All entries below are to be set down again exactly as given.
#### Records supplied
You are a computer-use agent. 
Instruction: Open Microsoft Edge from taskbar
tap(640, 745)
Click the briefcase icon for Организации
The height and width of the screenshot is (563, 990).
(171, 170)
########
Finished exercise:
You are a computer-use agent. 
Instruction: Open Microsoft Edge from taskbar
tap(640, 745)
Click the briefcase icon for Организации
The height and width of the screenshot is (563, 990).
(171, 170)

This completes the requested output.